PERFECT DAYSの近本光司のレビュー・感想・評価

PERFECT DAYS(2023年製作の映画)
2.5
スカイツリーの麓にある木造二階建ての年季の入ったアパートに居を構え、渋谷区のトイレ掃除の仕事にひたむきに取り組み、ルー・リードやパティ・スミスをカセットで聞き、フォークナーや幸田文を読み、草木を愛でながらつつましい暮らしをする無口な中年男性。
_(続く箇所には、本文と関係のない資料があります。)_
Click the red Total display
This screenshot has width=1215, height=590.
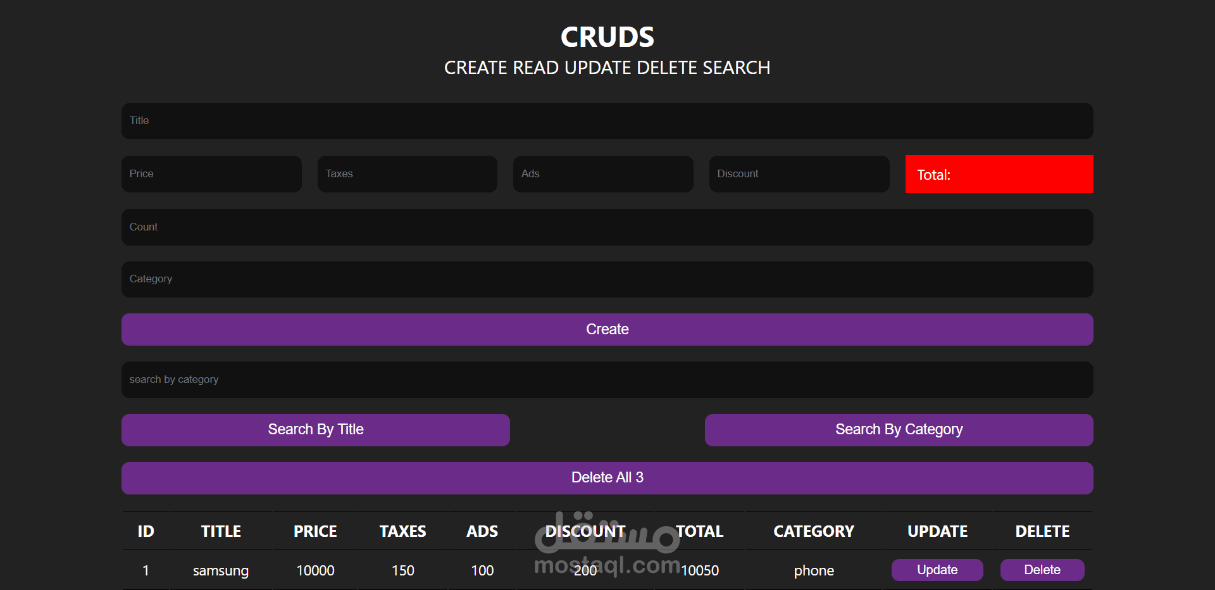click(999, 174)
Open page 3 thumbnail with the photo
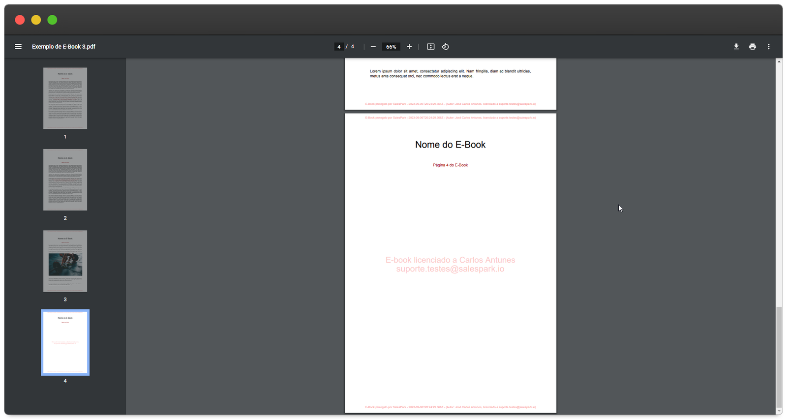 click(65, 261)
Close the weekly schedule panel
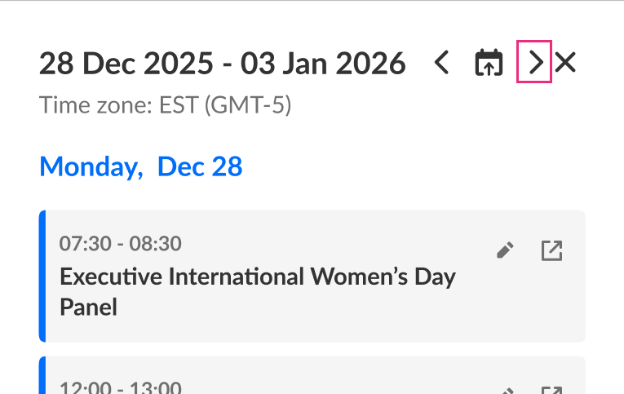The height and width of the screenshot is (394, 624). point(565,63)
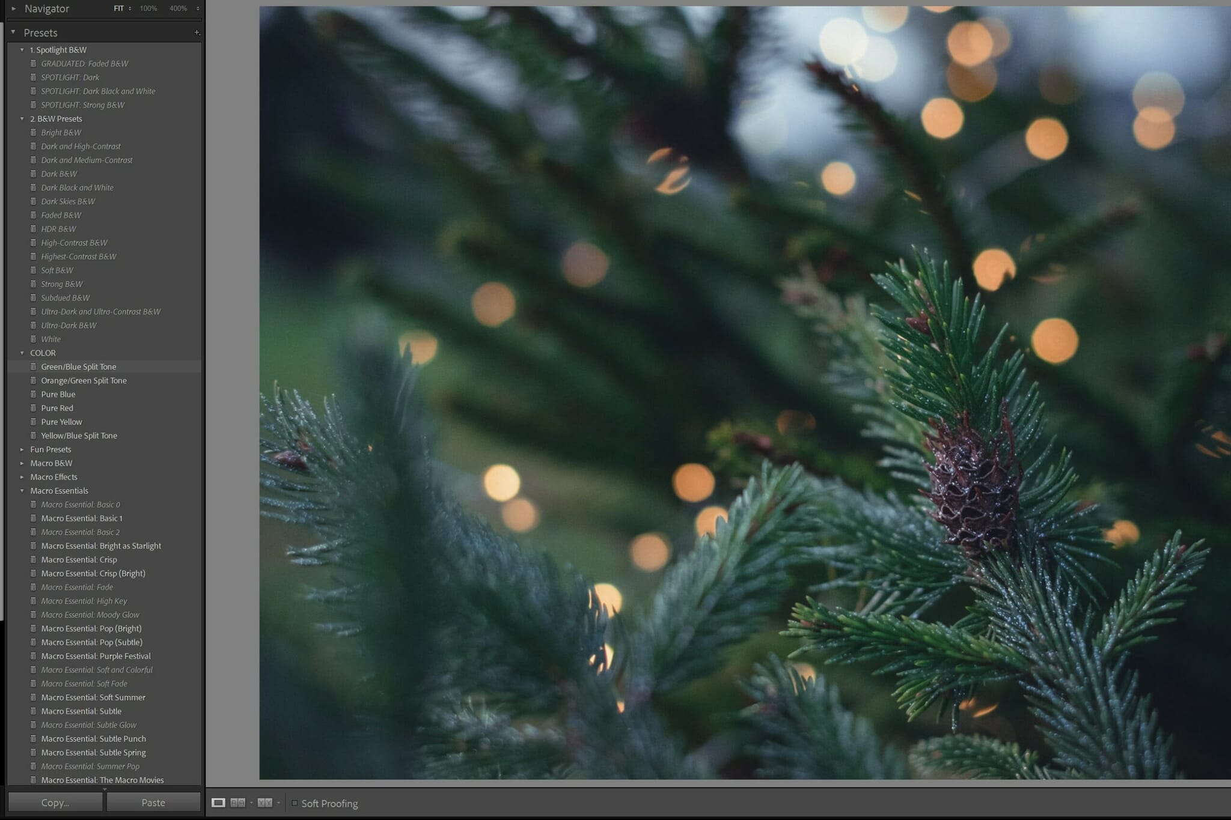Click the add preset plus icon
This screenshot has width=1231, height=820.
[x=197, y=32]
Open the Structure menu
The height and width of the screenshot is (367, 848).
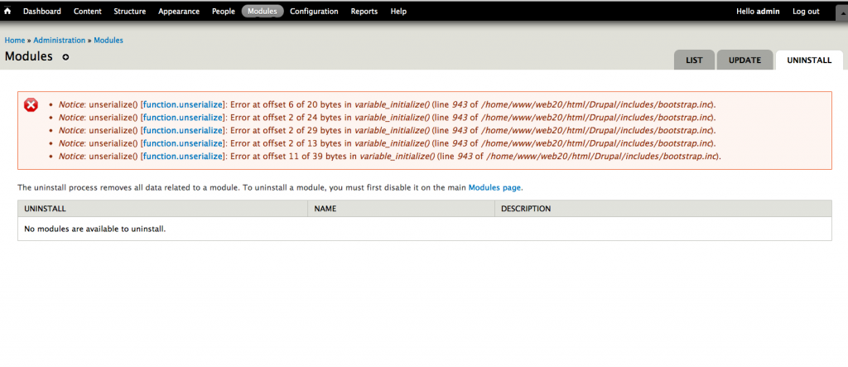(x=129, y=12)
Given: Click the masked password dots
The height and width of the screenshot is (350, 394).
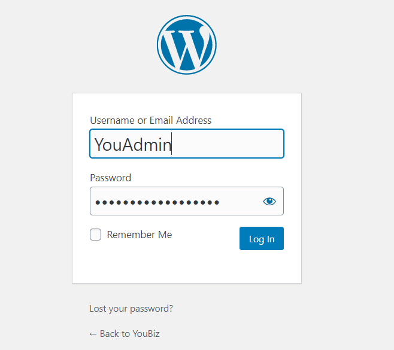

 はたしてこのような人物はいま実在するのだろうか。わたしは映画を観ながら、そんな野暮な問いを振り切ることがどうしてもできなかった。あくまでフィクションなのだから、このさいリアリティは関係がない。「いてもおかしくない」程度ならば、それ以上の追究は無用だ。そういう向きも理解できるけれども、あのラストの長回しでの役所広司の笑みに素直に喰らえるだけのリアリティを信じられていなかった。この作品を撮った人物が異邦人であるという事前知識も邪魔していたかもしれない。そう思う時点でわたしはある種のオリエンタリズムに対して不寛容なのかもしれない。
 一点どうしても許せなかったリアリティの欠落は、浅草地下街の飲み屋で巨人戦を観ていたプロ野球ファンもどきの男たちのくだり。たとえば丸のアイブラックを見て、ドームなのになんで付けてんだよとブウ垂れていた科白があったが、丸のアイブラックはカープ時代から見慣れた光景でしょ。そんなにわかが野球賭博をするなんてありえない。
 あと、どうでもいいけど、浅草のべつの飲み屋の女将が、知らなかったのに幸田文を初見で「こうだあや」と読めたのもダウト! と思いました。どうでもいいんだけど、どうでもよくないよね。